Task description:
With the images set aside, retype every record below character for character.

(Dataset entries)
——————————

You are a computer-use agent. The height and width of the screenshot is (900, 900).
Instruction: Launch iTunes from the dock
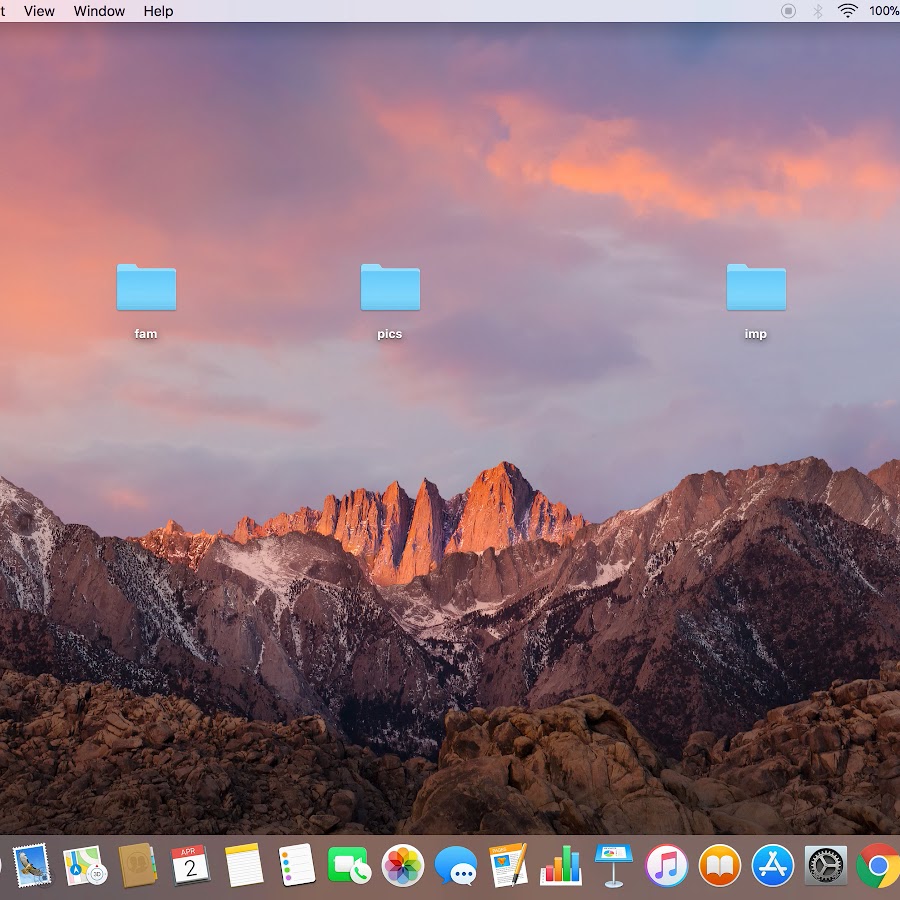tap(667, 866)
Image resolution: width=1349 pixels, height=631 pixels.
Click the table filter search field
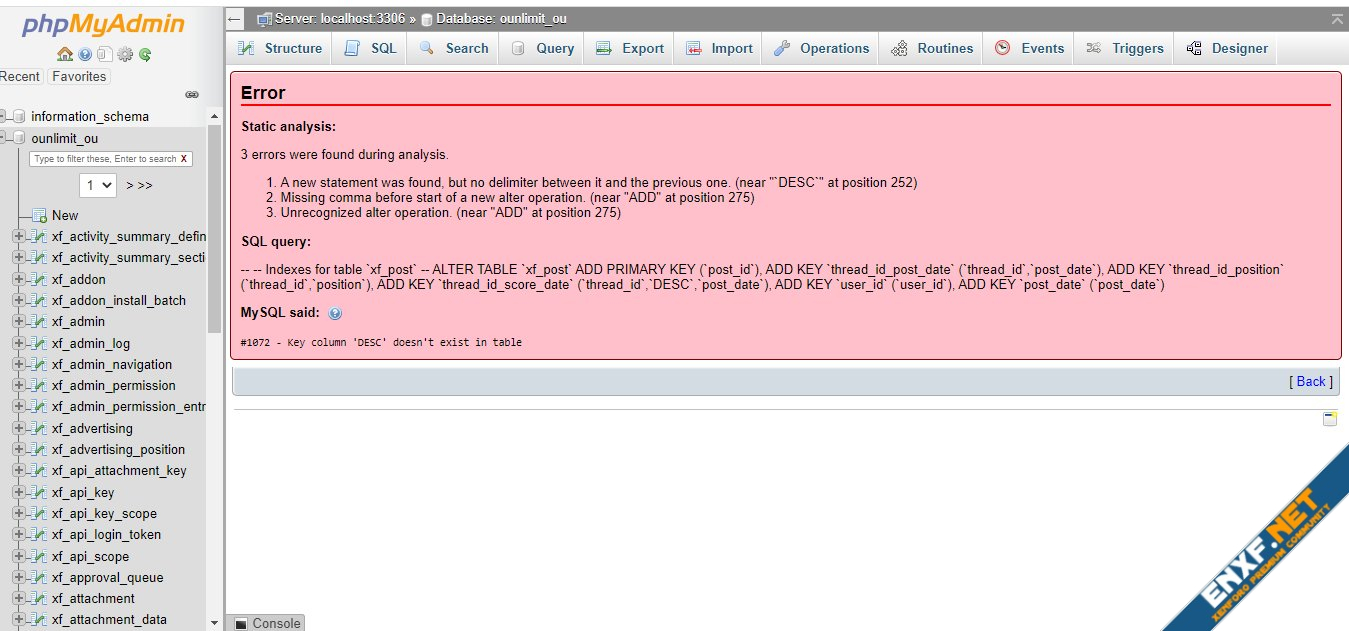103,159
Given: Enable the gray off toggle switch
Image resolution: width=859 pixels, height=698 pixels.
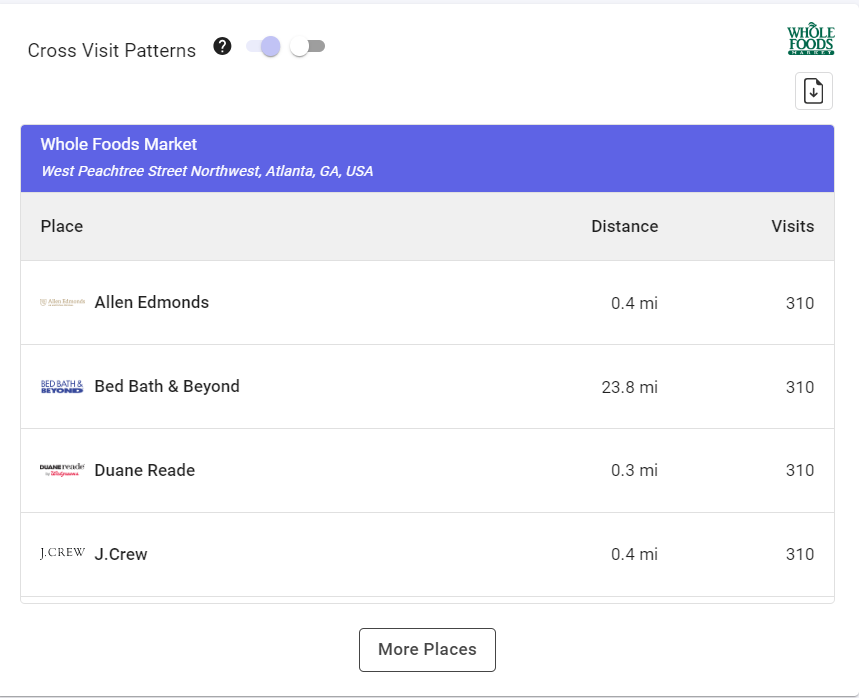Looking at the screenshot, I should 307,47.
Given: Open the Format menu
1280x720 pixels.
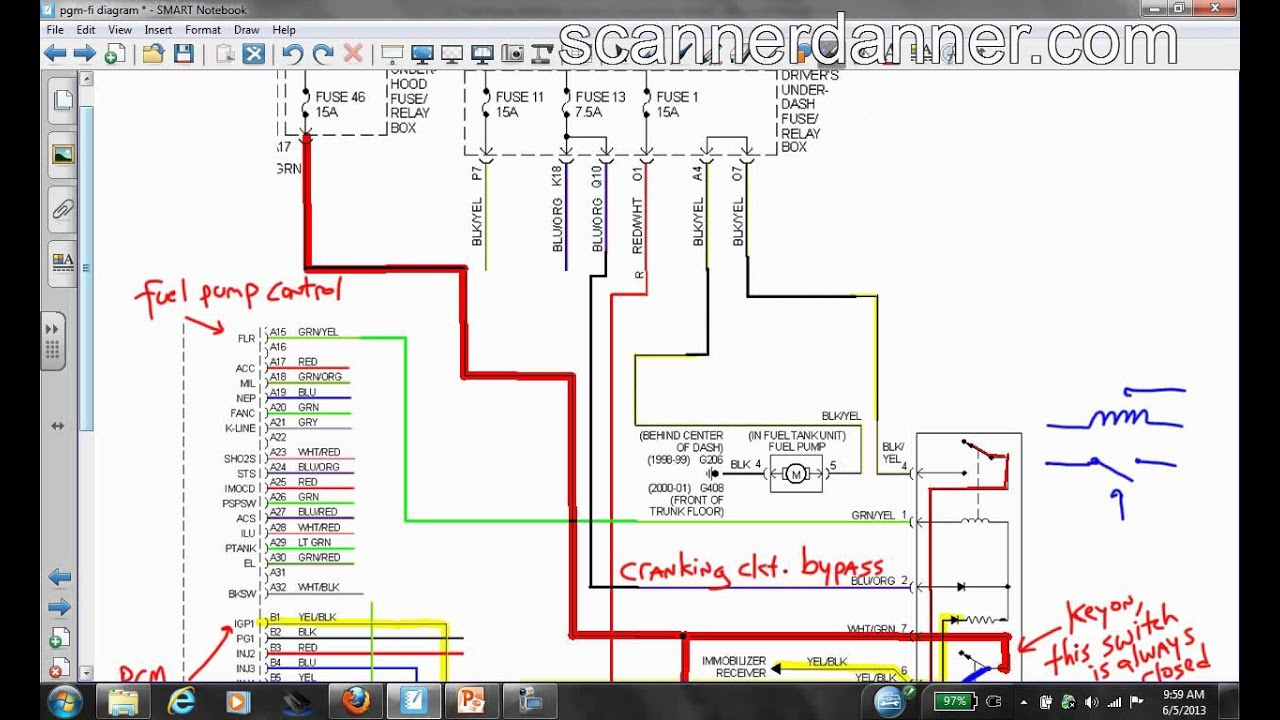Looking at the screenshot, I should coord(203,30).
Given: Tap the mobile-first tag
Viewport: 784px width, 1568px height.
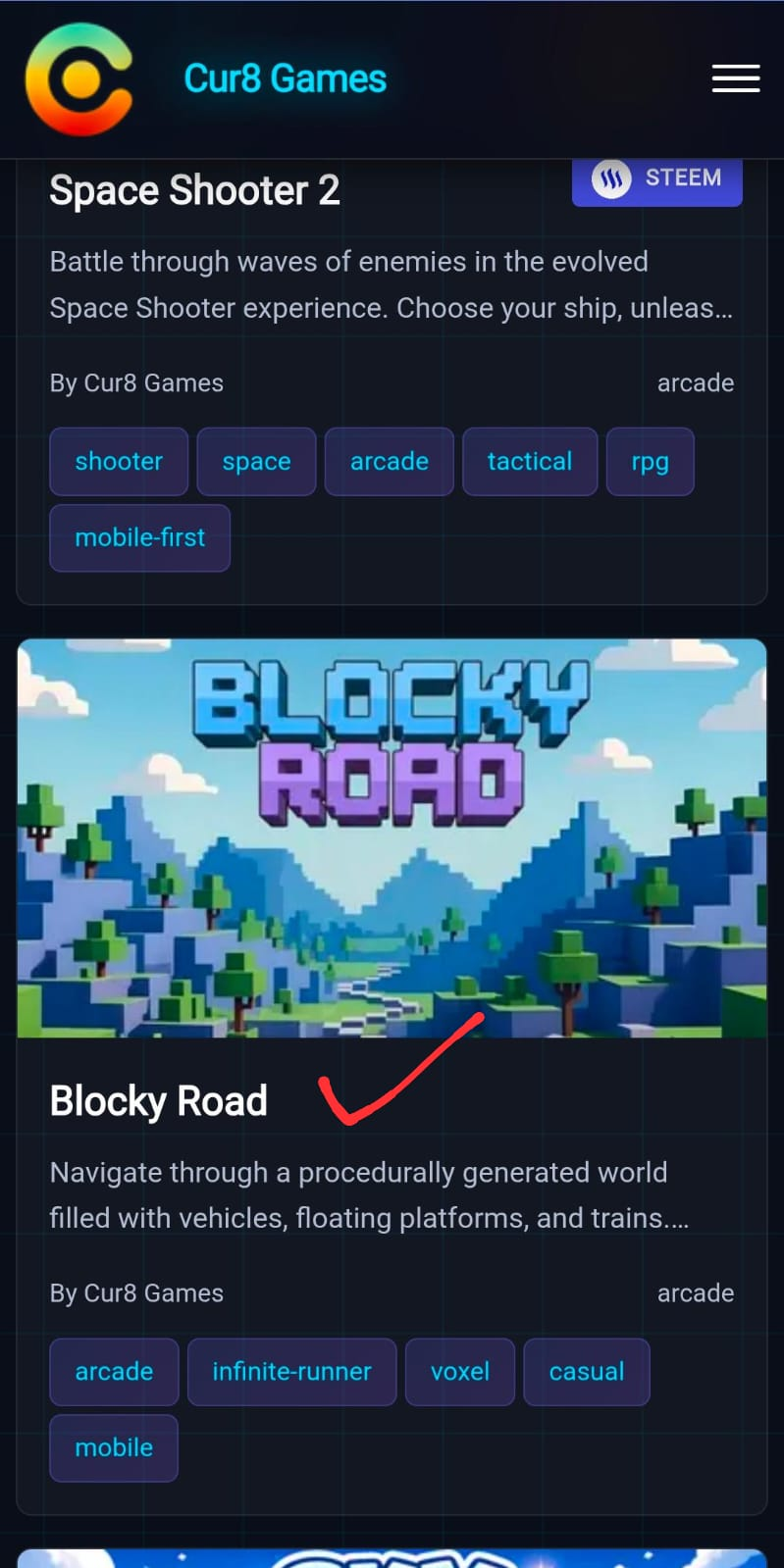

——————————

Written reply:
You are a computer-use agent. The height and width of the screenshot is (900, 900).
Instruction: Launch iTunes from the dock
tap(667, 866)
Image resolution: width=1349 pixels, height=631 pixels.
Click the table filter search field
103,159
Given: Enable the gray off toggle switch
Image resolution: width=859 pixels, height=698 pixels.
Looking at the screenshot, I should 307,47.
Given: Open the Format menu
1280x720 pixels.
Looking at the screenshot, I should coord(203,30).
Given: Tap the mobile-first tag
Viewport: 784px width, 1568px height.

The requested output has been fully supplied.